In SudAfrica, come giornalista sportivo, c'è, a mio parere, uno di troppo: Enrico Varriale. Non si discute né passione né competenza per il suo mestiere, ma quel suo aver rimproverato a Walter Zenga «l'uscita sbagliata, che ci costò il Mondiale del '90 nella semifinale contro l'Argentina (gol di Caniggia)» può davvero bastare. E neppure il fatto che si tratti di cosa vecchia (nov. 2008), con relativa pace (?) tra giornalista e calciatore, può annullare un precedente di tale gravità. Sorvolando poi sul dubbio che sia più difficile fare la guerra che scriverla (uguaglianza, ci sei?), con la conseguente tentazione di stare dalla parte di chi la guerra la fa, se un giornalista, debordando dal suo ‘scrivere”, “giudica” (t'insegno io come fare le uscite giuste!) chi fa sport, allora mi vien da dire, impietosamente: «Enrico, lascia il SudAfrica, e torna a casa. Subito!».
Gianfranco Mortoni
Ma perché ce l'ha tanto con Varriale? Guardi che fare critica non è esercizio estraneo alla professione del giornalista. Semmai lo è il contrario: non farla. E di esempi, di tristi esempi, ce ne corrono sotto gli occhi tutti i giorni.

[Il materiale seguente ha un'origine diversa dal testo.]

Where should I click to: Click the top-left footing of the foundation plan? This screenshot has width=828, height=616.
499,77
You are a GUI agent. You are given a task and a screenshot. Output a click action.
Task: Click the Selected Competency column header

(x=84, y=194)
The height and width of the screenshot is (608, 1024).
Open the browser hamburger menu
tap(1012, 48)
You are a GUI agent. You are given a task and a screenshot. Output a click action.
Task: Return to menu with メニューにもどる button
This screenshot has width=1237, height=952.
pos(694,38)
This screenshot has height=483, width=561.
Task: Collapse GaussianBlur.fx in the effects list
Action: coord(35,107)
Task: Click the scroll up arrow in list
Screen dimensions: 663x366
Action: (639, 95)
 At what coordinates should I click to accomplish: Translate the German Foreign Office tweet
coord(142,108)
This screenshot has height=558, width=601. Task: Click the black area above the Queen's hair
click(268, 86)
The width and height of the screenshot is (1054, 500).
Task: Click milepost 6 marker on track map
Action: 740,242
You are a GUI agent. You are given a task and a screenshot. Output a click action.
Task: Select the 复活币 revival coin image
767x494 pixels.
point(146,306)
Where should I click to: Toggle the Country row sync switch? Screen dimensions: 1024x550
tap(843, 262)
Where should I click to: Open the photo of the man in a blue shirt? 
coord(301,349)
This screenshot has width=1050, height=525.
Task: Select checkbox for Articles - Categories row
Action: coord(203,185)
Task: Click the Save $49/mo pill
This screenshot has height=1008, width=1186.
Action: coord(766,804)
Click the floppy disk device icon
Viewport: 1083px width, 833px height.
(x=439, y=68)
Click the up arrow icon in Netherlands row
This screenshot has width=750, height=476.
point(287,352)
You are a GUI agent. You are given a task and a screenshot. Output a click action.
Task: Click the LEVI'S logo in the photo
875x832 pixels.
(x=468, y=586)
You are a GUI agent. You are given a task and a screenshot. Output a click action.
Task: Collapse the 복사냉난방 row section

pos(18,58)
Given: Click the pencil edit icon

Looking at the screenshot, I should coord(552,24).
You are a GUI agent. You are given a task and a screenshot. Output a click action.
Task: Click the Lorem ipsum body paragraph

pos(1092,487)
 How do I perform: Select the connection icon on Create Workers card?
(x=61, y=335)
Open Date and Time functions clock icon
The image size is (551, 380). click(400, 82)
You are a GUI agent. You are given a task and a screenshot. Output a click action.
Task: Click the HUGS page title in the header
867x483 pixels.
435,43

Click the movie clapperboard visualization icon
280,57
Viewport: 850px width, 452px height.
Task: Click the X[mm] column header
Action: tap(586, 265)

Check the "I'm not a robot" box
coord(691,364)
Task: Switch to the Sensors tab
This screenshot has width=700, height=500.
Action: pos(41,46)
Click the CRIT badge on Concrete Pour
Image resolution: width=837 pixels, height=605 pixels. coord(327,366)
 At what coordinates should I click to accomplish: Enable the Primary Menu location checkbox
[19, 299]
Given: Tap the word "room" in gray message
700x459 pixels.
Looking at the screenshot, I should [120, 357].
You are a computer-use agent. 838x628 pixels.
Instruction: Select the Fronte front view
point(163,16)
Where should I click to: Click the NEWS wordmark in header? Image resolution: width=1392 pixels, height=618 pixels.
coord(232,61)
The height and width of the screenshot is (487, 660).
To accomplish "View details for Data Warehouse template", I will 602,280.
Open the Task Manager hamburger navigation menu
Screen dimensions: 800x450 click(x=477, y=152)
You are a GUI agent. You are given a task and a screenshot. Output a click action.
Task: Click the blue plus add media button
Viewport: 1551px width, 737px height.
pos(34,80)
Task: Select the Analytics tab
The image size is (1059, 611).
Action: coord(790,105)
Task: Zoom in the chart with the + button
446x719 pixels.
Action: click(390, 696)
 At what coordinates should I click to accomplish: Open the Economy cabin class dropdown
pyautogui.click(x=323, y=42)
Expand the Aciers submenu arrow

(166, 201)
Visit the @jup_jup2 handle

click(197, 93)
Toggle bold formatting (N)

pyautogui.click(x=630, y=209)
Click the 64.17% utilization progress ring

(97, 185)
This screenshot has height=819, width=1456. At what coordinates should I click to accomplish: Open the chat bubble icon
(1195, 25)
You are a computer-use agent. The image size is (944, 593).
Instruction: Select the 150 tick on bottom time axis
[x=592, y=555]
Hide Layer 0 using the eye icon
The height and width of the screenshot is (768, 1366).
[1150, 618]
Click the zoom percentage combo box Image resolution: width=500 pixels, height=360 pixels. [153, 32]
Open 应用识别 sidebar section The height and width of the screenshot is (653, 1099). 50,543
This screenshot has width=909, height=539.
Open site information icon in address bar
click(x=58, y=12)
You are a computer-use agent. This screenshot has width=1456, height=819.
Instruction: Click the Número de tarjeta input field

Varriale è uno dei pochi giornalisti del servizio pubblico che usa i fondamentali del giornalismo: s'informa, esprime opinioni, rivolge domande ai protagonisti. Che molte volte, per questo poco, l'hanno investito a male parole, come se fosse reo di chissà che cosa. Chiedere a un allenatore se non pensa d'aver sbagliato tattica o cambio di giocatori, chiedere a un presidente se non crede d'avere esagerato nel processare l'arbitro, chiedere a un centravanti com'è stato possibile fallire un gol a porta vuota vengono considerate offese al sacro altare calcistico. All'intangibilità del sacello in cui sono (pensano di essere) racchiuse le sue star. All'autoreferenzialità d'un mondo che non accetta intrusioni, anche se le intrusioni sono i quesiti semplici che circolano in qualunque bar. Varriale fece bene a ricordare a Zenga, nel cuore d'una polemica sopra le righe, l'infelice episodio del Mondiale '90. Non perché una colpa debba essere denunziata all'infinito, ma perché bisognerebbe avere l'onestà intellettuale d'ammetterla, dopo che quasi l'infinito è trascorso dal giorno in cui la si commise. Non fu grave ciò che disse Varriale a Zenga. Fu grave ciò che Zenga si rifiutò di dire a Varriale e a molti altri prima di lui: ho sbagliato e mi dispiace. Ma ammettere un errore viene spesso considerato un aggravamento dell'errore stesso, non la medicazione più ovvia e salutare. Ne riparleremo, vedrà, durante l'avventura sudafricana.